Das gängigste System, eine Armbanduhr vor Magnetfeldern zu schützen, ist ein Innengehäuse aus Weicheisen, welches das Uhrwerk abschirmt. Die Nachteile dieser Lösung: Die Uhren werden durch die zusätzliche Gehäuseschicht sehr „dick“ und man kann selbstverständlich keinen transparenten Gehäuseboden einbauen.
Omega hat sich daher für einen anderen Weg entschieden und entwickelte ein Uhrwerk, das ausnahmslos aus antimagnetischen Komponenten besteht. Das erste Werk dieser Bauweise ist das Omega-Automatikkaliber 8508. Bis zu 15.000 Gauß lassen es unbeeindruckt weiterlaufen – das sind fünfzehnmal Mal mehr als die berühmte Rolex „Milgauss“ verkraften kann. Mit dieser Entwicklung ist Omega nach der Co-Axial-Hemmung ein weiterer Geniestreich gelungen. Mittel- bis langfristig ist sogar geplant, Schritt für Schritt alle Omega-Kollektionen mit antimagnetischen Uhrwerken auszustatten.
Neues Unruh-System
Was die einen zu neutralisieren versuchen, bauen die anderen sogar ins Zentrum ihrer Uhr ein! Dieses Paradoxon macht zumindest für TAG Heuer durchaus Sinn. Vor nunmehr drei Jahren präsentierte die Marke bereits als Konzept das sogenannte „Pendulum“ – ein Uhr ohne Spiralfeder. Diese wurde durch vier Magnete ersetzt – zwei fixen und zwei drehenden. Der entscheidende Vorteil: Im Gegensatz zur klassischen Spiralfeder spielt die Schwerkraft keine Rolle mehr. Die Amplitude bleibt stabil und die höhere Frequenz wirkt sich positiv auf die Gangstabilität aus. Auf dem Weg von der Konzeptuhr zur Serienproduktion mussten allerdings noch einige Probleme gelöst werden, allen voran die Anfälligkeit der Magneten gegenüber Temperaturschwankungen. Nun, nach drei weiteren Jahren, hat TAG Heuer die „Carrera Mikropendulum“ tatsächlich zur Serienreife gebracht. Durch intensive Zusammenarbeit mit Forschungsinstituten und Magnetherstellern sei es gelungen, eine eigene ferromagnetische Metalllegierung zu finden, welche die Temperaturempfindlichkeit zwischen –20 und
+70 Grad Celsius nahezu auf Chronometerniveau* bringt. Das zweite Problem habe man durch eine genau berechnete Geometrie der Magnete erreicht. Die Magnete selbst werden wiederum durch einen Weicheisenring vom Rest des Uhrwerks abgeschirmt.

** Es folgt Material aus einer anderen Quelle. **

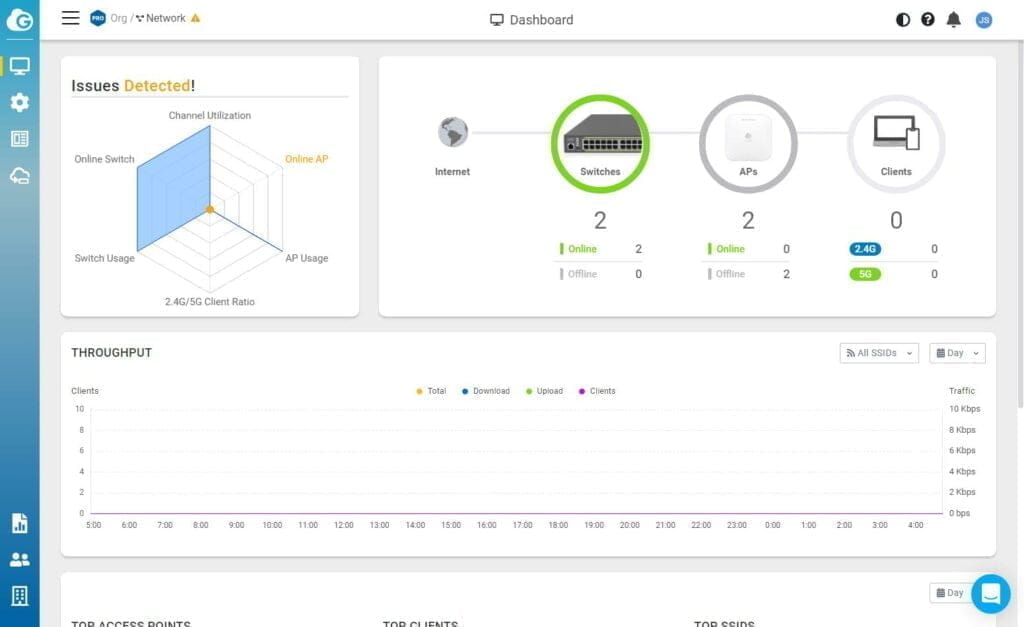Toggle the Download series in legend
The width and height of the screenshot is (1024, 627).
(486, 391)
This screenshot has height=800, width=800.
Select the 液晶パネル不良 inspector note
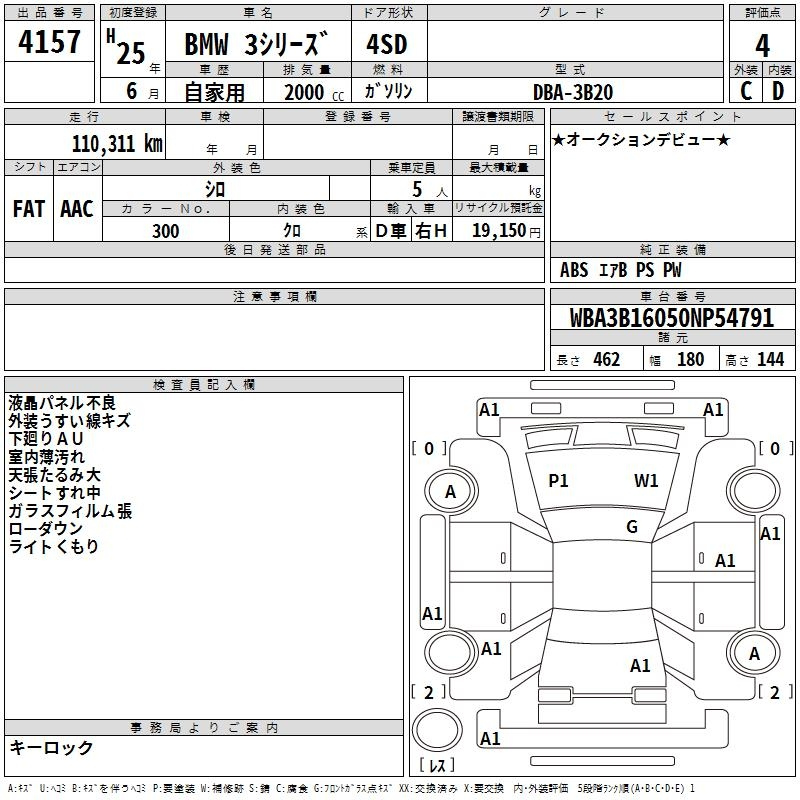pos(62,403)
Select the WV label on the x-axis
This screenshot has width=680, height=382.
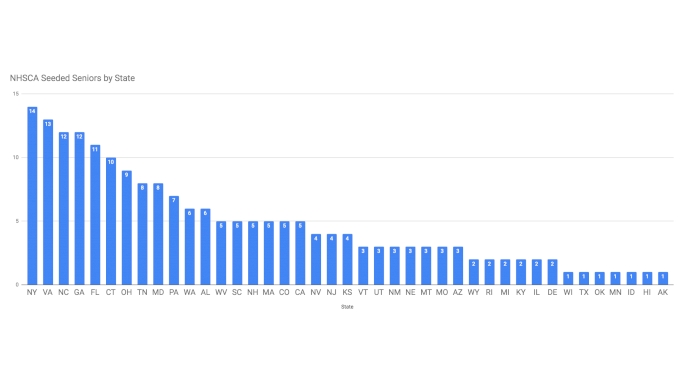221,292
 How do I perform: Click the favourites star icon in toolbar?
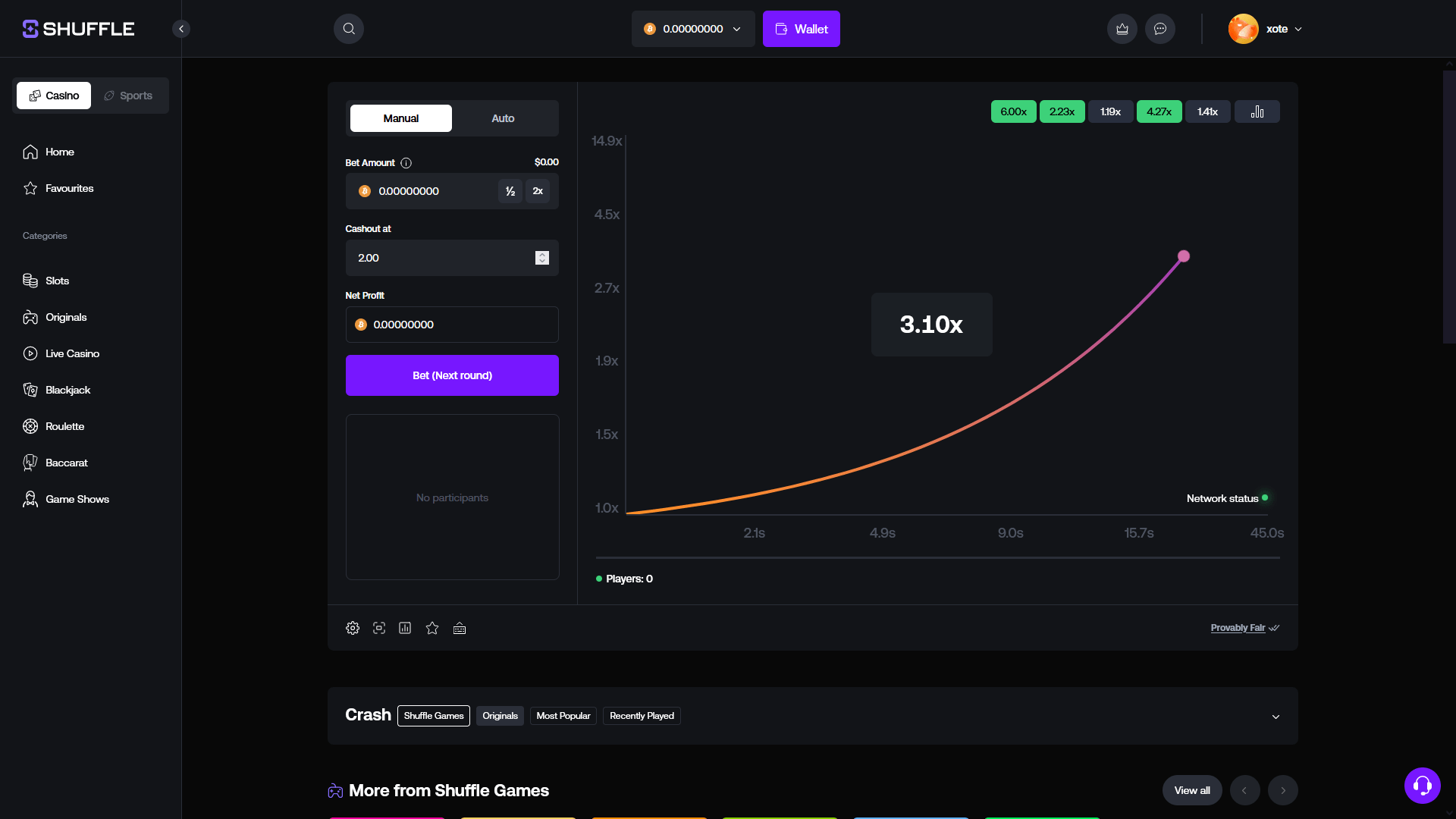pyautogui.click(x=432, y=628)
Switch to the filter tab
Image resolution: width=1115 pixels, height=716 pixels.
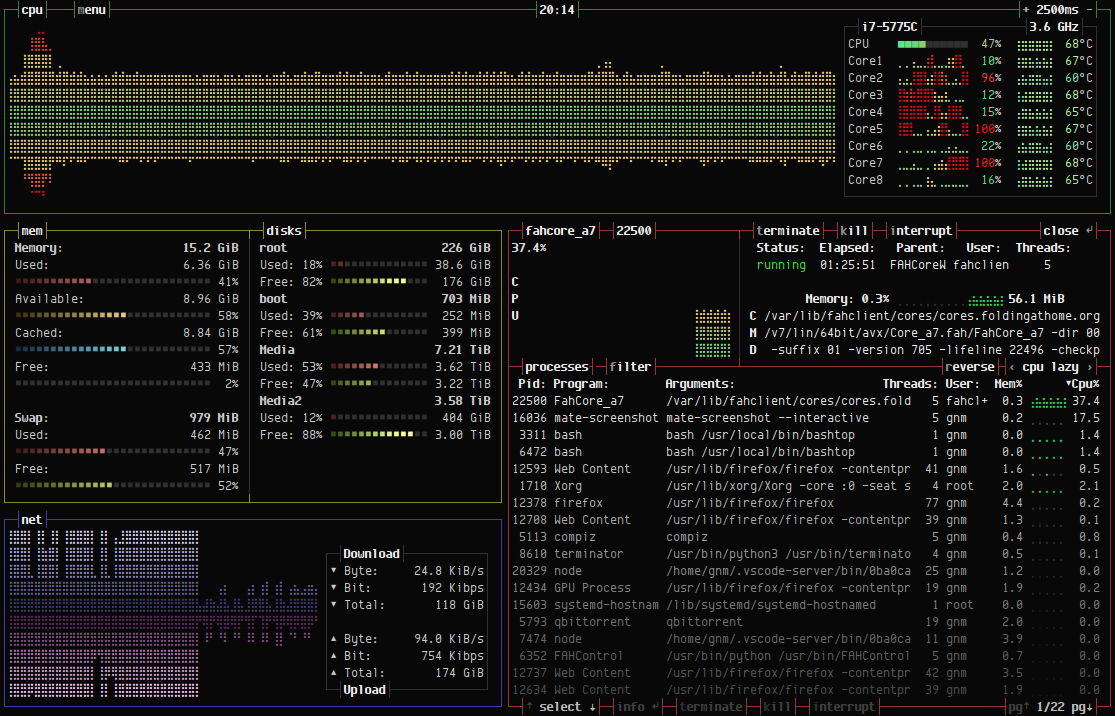pos(629,366)
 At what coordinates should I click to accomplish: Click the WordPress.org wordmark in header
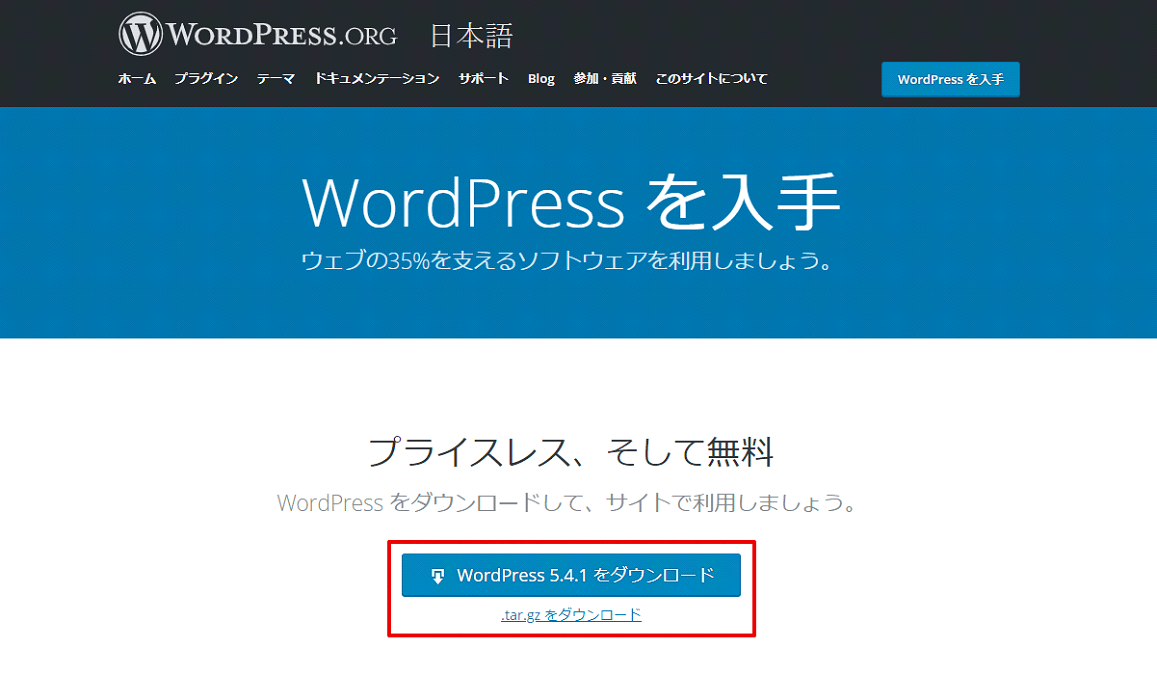282,35
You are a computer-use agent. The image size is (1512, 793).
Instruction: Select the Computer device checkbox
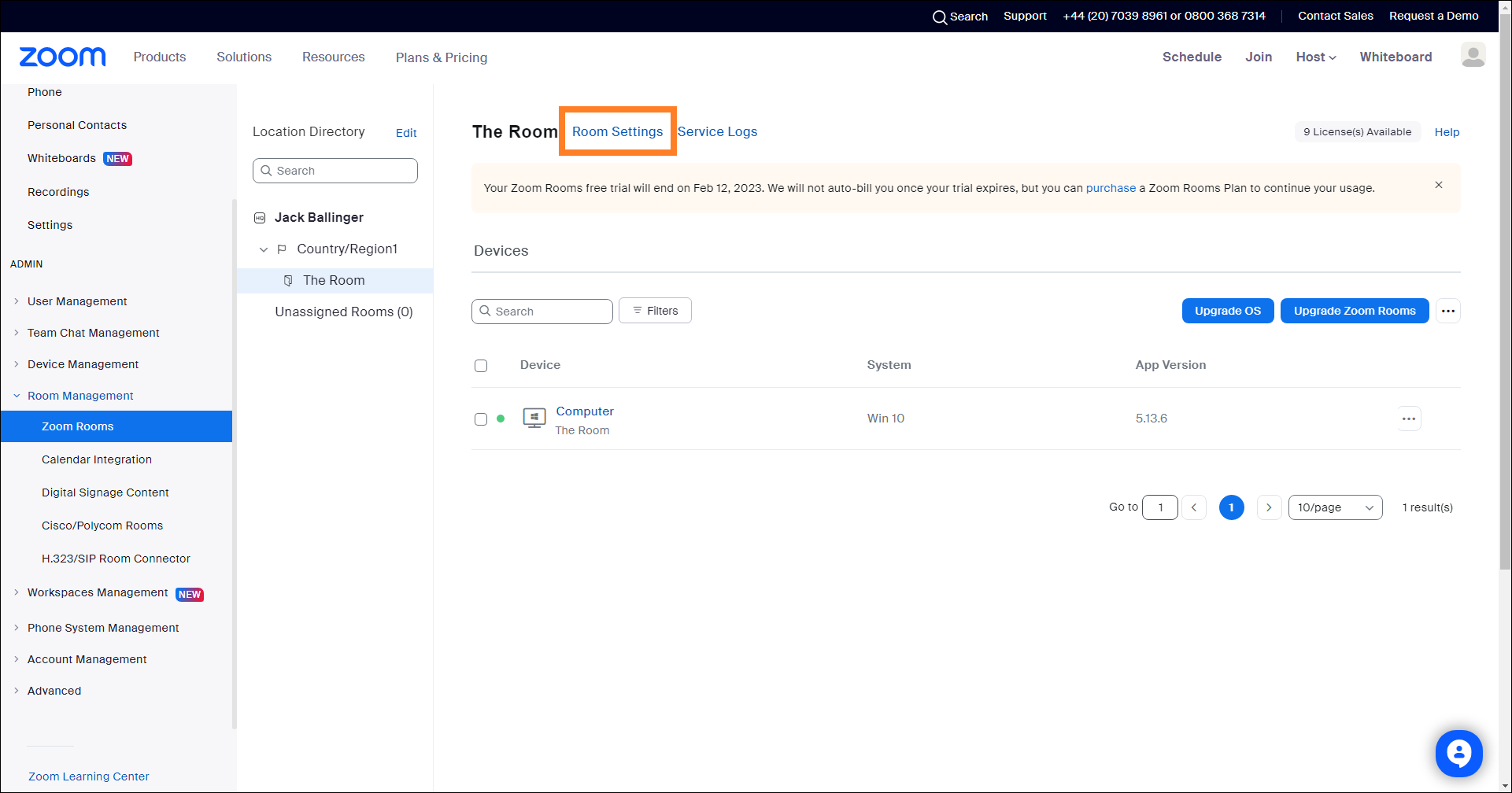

Die „Carrera Mikropendulum 100“ besitzt ein Pendulum für den Chronograf-Mechanismus und eine klassische Hemmung mit Spiralfeder (28.800 A/h) für die Anzeige der Uhrzeit. Das Pendulum schwingt mit 50 Hertz (360.000 A/h), sodass der Chronograf Hundertstelsekunden messen kann.